Клод де Монтолон окончил свой рассказ. По выражению его лица и глаз Олимпио заключил, что встреча с Аделью оставила в его душе глубокие, неизлечимые раны.

– Это очень печальная повесть, и я вполне понимаю твои страдания! Но подумай о безвинно страдающей Долорес, подумай обо мне, Клод.

– Ты всегда можешь надеяться отыскать Долорес и быть счастливым ее любовью, но для меня все кончено. Я не ропщу, совесть моя чиста! Когда я нашел Адель в таком страшном положении, мое прежнее чувство к ней пробудилось с новой силой. Предо мной восстало мое погибшее счастье, и я подумал, что все могло бы иначе быть, что моя жизнь могла бы быть полна блаженства и счастья, но этого не было мне суждено.

– Где же теперь другая нищенка, как ты говоришь, дочь палача? – спросил Олимпио.

– Я знаю, что тебя побудило спросить про нее. Я также рассчитывал с помощью этой девушки попасть к Камерата. Марион Гейдеман брошена родным отцом! Она с радостью готова оказать нам всевозможные услуги.

– Так надо отыскать ее. Она даст нам совет, как освободить Камерата. Будучи дочерью палача, она, без сомнения, знает обычаи Ла-Рокетт.

– Нам незачем ее искать: она живет при Адели у доктора Луазона. Я уговорил ее остаться при больной.

– Хорошо! Ты знаешь, что я просил дона Олоцага, чтобы он, как посланник, требовал освобождения принца, испанского подданного. Если это ему не удастся и если Камерата не выпустят из тюрьмы, тогда мы хитростью освободим его, – сказал Олимпио. – Я знаю, что ты дружески протянешь мне руку в этом предприятии, я знаю, что ты находишь удовлетворение в том, чтобы помогать другим, я знаю все, Клод, и глубоко уважаю и люблю тебя! Долорес и Камерата! Мы посвятим им нашу жизнь! Но вот идет Хуан, какие важные известия он сообщит нам?

– Извините, что я помешал вам, – сказал прелестный мальчик, в больших, темных глазах которого отражался ум. – Во дворе стоит какой-то господин; он называет себя доктором Луазоном и хочет говорить с тобой, – прибавил Хуан, обращаясь к маркизу.

– Пригласи его сюда, Хуан, – ласково отвечал последний. Олимпио ушел в другую комнату, а Клод велел подать свечи и принял вечно улыбающегося доктора.

Мы еще узнаем последствия их разговора; теперь же возвратимся ко двору.

III. ДОН ОЛОЦАГА

Королева Испании очень обрадовалась браку императора с подругой ее детства. В этом союзе она видела для себя огромную выгоду, потому что соседняя страна войдет с ее государством в более дружеские отношения. С поздравлениями императрице Изабелла послала в Париж дипломата, дона Олоцага, зная, что в прежнее время графиня Евгения была неравнодушна к нему. Она надеялась на успех посольства, потому что дон Олоцага был не только искусный и ловкий придворный, но и приятный для императрицы представитель ее родины.

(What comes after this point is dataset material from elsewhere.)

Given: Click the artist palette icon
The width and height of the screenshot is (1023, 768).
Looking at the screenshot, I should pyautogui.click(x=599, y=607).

В самом деле, дон Олоцага был образцовый дипломат и любезнейший дворянин. Все дела он вел умно, осторожно и обдуманно, никогда не высказывал своих тайных мыслей, и был притом таким любезным, изящным кавалером, что во всех придворных кружках его принимали очень радушно.

Евгения, казалось, давно забыла про свое знакомство с Салюстианом Олоцага, а испанский посланник был так ловок и вежлив, что ни одним словом, ни одним взглядом не напомнил Евгении их прежнего знакомства и не дал повода к пересудам.

Через несколько дней после своего прибытия Олоцага испросил аудиенцию, которая и была ему немедленно дана.

Людовик Наполеон, казавшийся вполне счастливым и веселым во время блестящих празднеств после своего бракосочетания с Евгенией, делался неузнаваем, оставаясь один или с Моккаром. Его лицо делалось тогда угрюмым, на лбу появлялись морщины, в глазах сквозила тайная тревога.